* [TASK DETAILS] Beginning with the line that has "Task: Pick the Hive connector tile", write out each line down to the end of the records below exactly, and include no pictures.

(Pixel coordinate grounding data)

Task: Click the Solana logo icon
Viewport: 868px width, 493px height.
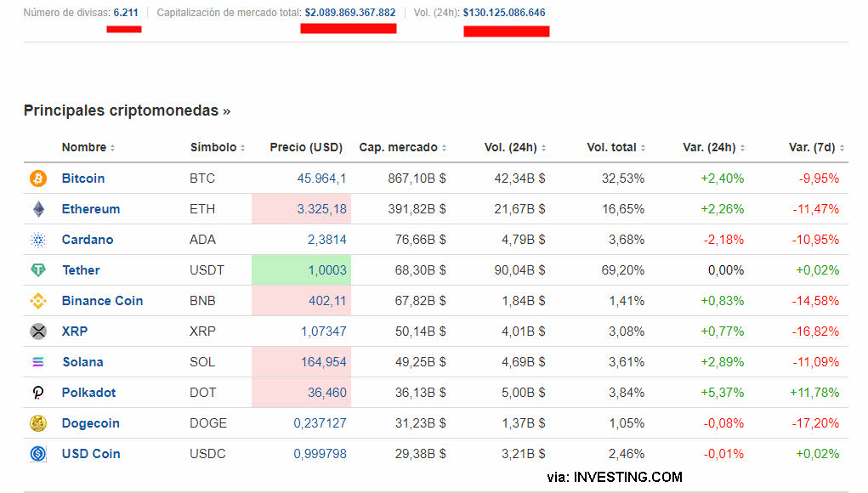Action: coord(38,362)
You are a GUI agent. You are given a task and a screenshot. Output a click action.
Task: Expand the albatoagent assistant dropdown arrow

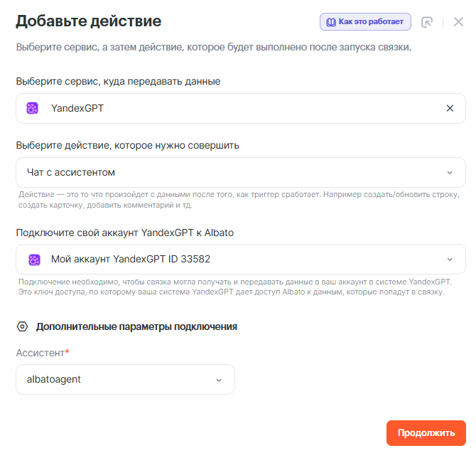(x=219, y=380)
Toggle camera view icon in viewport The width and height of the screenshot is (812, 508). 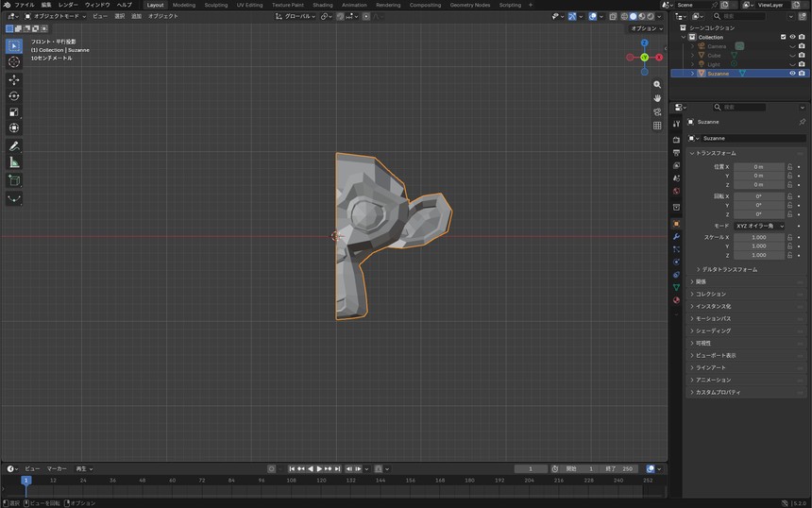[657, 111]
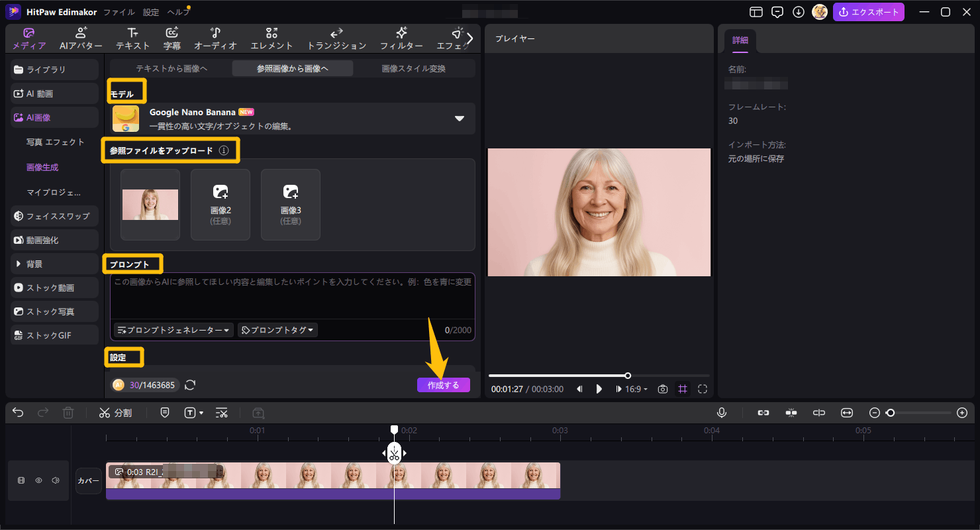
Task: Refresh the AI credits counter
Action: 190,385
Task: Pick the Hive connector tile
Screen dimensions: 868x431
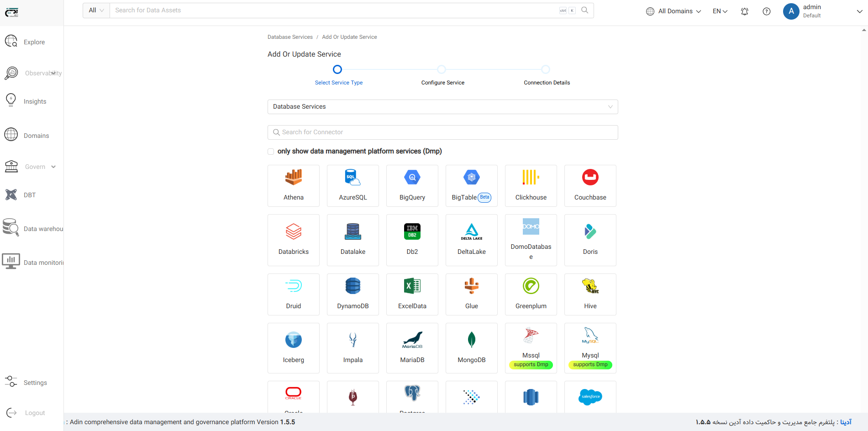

* [ANSWER BELOW]
Task: Pick the Hive connector tile
Screen dimensions: 868x431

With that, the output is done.